§ Problem
Nothing but the lines from the one showing "The width and height of the screenshot is (542, 305)." through the final line of the data below belongs in the answer, duplicated exactly and without pictures.

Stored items
★ ★ ★ ★ ★ ★ ★

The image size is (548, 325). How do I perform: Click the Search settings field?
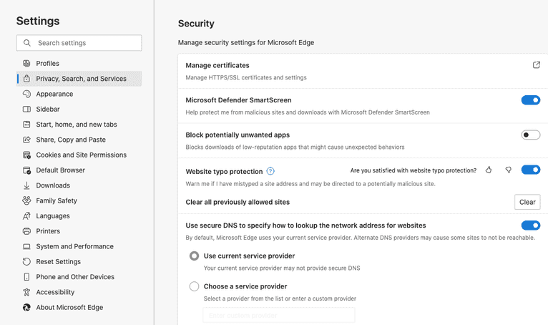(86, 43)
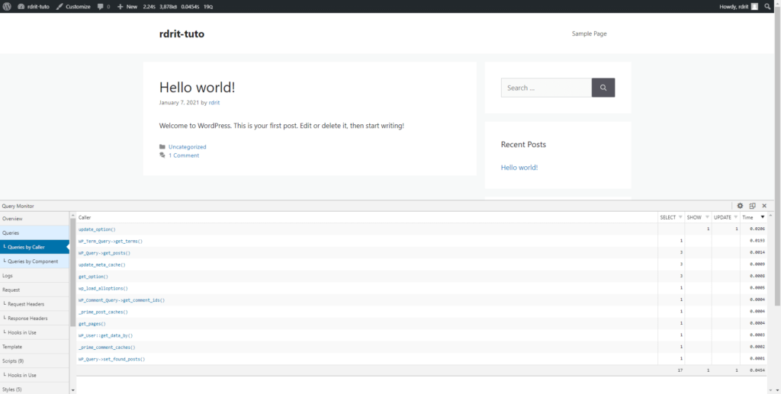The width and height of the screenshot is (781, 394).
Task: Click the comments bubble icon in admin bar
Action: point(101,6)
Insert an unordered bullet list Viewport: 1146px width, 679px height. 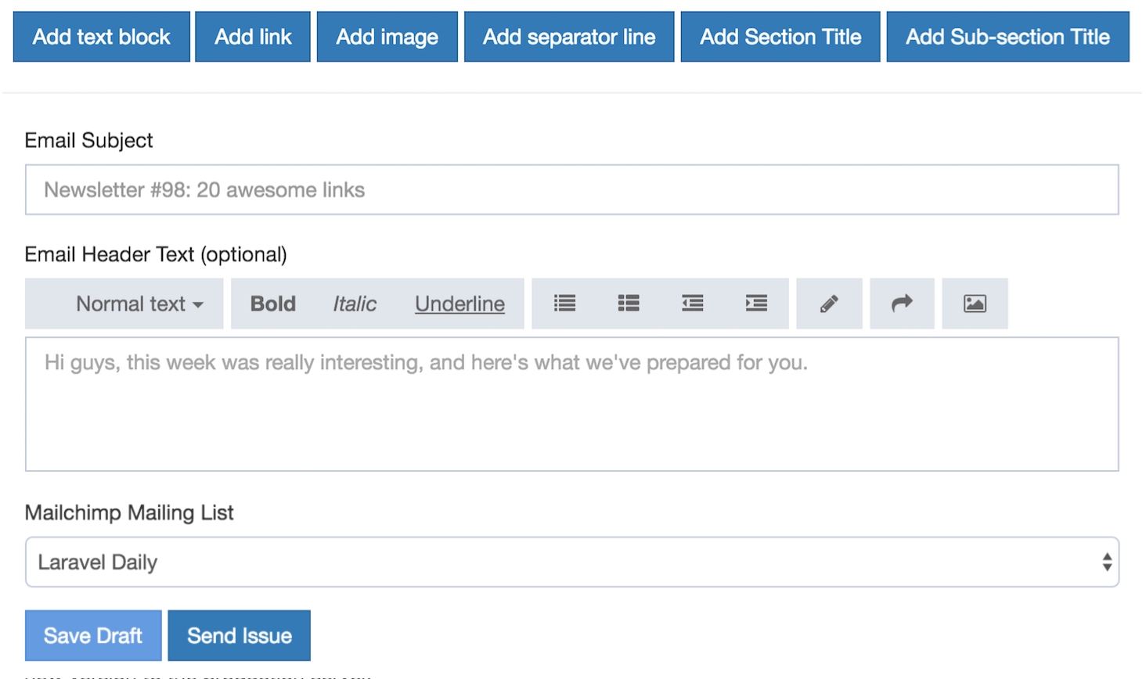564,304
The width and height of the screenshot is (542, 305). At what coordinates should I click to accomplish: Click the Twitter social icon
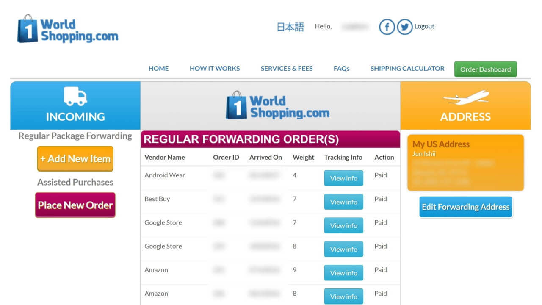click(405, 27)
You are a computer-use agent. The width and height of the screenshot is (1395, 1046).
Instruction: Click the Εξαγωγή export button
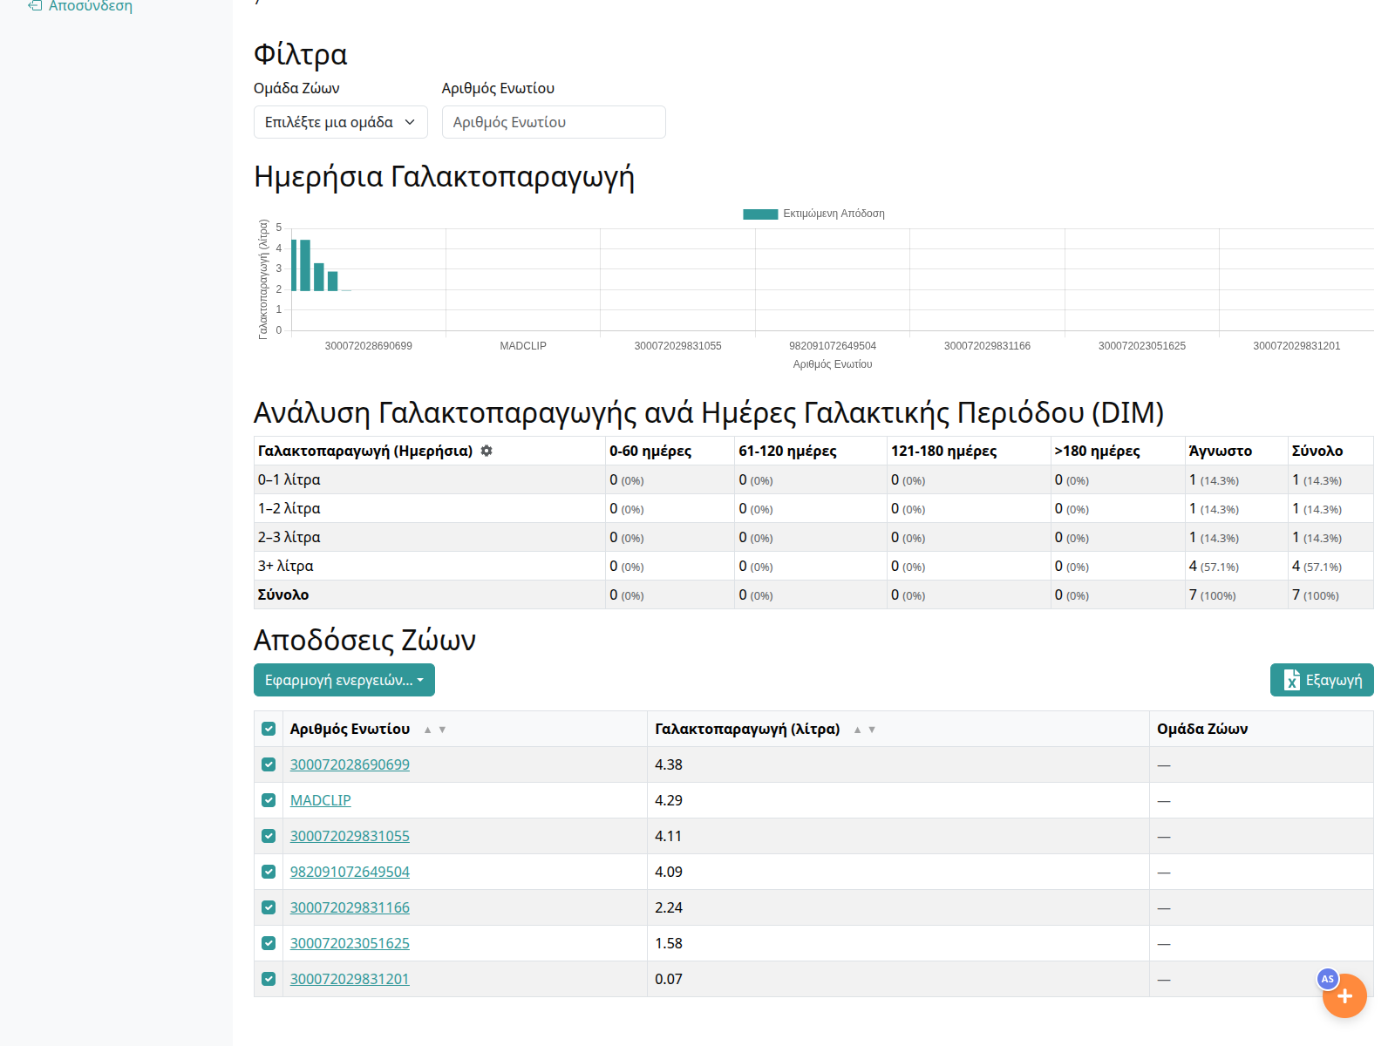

★ ★ ★ ★ ★ ★ ★

§ Answer box
The width and height of the screenshot is (542, 305). At what coordinates should I click to accomplish: Click the Twitter social icon
click(405, 27)
You are a computer-use agent. The width and height of the screenshot is (1395, 1046).
Instruction: Click the Εξαγωγή export button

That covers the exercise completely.